Terlebih lagi, ini akan menjadi lebih tidak menyenangkan. Asheville dikenal luas sebagai “surga iklim”, tempat orang-orang kaya secara historis datang untuk bereproduksi di rumah kedua, sementara penduduk setempat yang tidak memiliki perumahan yang memadai dibiarkan tanpa tip dan asuransi. Menyajikan masakan Selatan yang mewah. Asheville memiliki sejarah panjang dalam memprioritaskan investasi di bidang pariwisata dibandingkan investasi di bidang infrastruktur. Kita tidak bisa begitu saja membangun kembali keadaan kita yang dulu. Karena gambaran kita tidak adil dan tidak berkelanjutan. Di tengah kekurangan dan tragedi, sebuah kota di Carolina Utara bagian barat masih terpaksa meminta penduduk paruh waktu untuk tinggal di rumah dan menunda rencana perjalanan.

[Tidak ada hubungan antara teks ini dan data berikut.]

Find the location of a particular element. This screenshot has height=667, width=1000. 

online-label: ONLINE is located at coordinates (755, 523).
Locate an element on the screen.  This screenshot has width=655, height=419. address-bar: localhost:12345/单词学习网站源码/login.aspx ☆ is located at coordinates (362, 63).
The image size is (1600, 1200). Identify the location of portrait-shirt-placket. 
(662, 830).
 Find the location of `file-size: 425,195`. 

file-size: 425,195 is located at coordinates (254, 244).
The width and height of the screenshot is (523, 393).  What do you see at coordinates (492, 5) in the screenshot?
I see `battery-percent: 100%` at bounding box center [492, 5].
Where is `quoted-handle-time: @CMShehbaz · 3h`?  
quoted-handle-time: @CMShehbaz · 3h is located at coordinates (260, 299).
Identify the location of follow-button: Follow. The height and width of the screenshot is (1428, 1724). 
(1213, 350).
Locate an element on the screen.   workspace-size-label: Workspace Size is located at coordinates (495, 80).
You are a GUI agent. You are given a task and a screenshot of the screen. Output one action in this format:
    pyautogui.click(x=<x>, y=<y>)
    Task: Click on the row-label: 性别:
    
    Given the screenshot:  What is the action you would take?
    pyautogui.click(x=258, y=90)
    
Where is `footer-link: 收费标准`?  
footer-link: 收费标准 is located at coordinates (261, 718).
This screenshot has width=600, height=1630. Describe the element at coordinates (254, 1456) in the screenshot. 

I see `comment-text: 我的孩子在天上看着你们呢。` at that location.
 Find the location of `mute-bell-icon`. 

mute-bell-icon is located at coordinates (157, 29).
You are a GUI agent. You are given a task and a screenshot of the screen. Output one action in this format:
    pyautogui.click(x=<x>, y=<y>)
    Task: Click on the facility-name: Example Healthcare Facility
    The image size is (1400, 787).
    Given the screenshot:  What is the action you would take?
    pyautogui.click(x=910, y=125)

Pada hari Jumat pertama setelah badai, saya mulai mengamati wajah para tetangga yang khawatir ketika mereka bersiap untuk menemukan mayat. Pada siang hari, saya berjalan melewati pepohonan yang lebih tua dari kakek buyut saya yang tertimpa kabel listrik, menghindari tanah longsor, dan berjalan menuju teman saya, hanya untuk memeluknya. Menjelang matahari terbenam, sebelum kami mengetahui apa pun tentang jumlah korban tewas atau jam malam, kami berjalan melewati Heywood untuk melihat sekilas French Broad. Dia sangat marah, serakah, dan masih berlarian di sekitar River Arts District. Saya tidak bisa melihatnya lama-lama. Rasanya seperti sesuatu yang tidak boleh dilihat, sesuatu yang intim dan pribadi. Itu mengingatkan saya pada sebaris puisi karya warga Western North Carolina, Ron Rush. “Mereka tidak melihat sungai / Sungai adalah urat nadi dalam pelukan Tuhan.”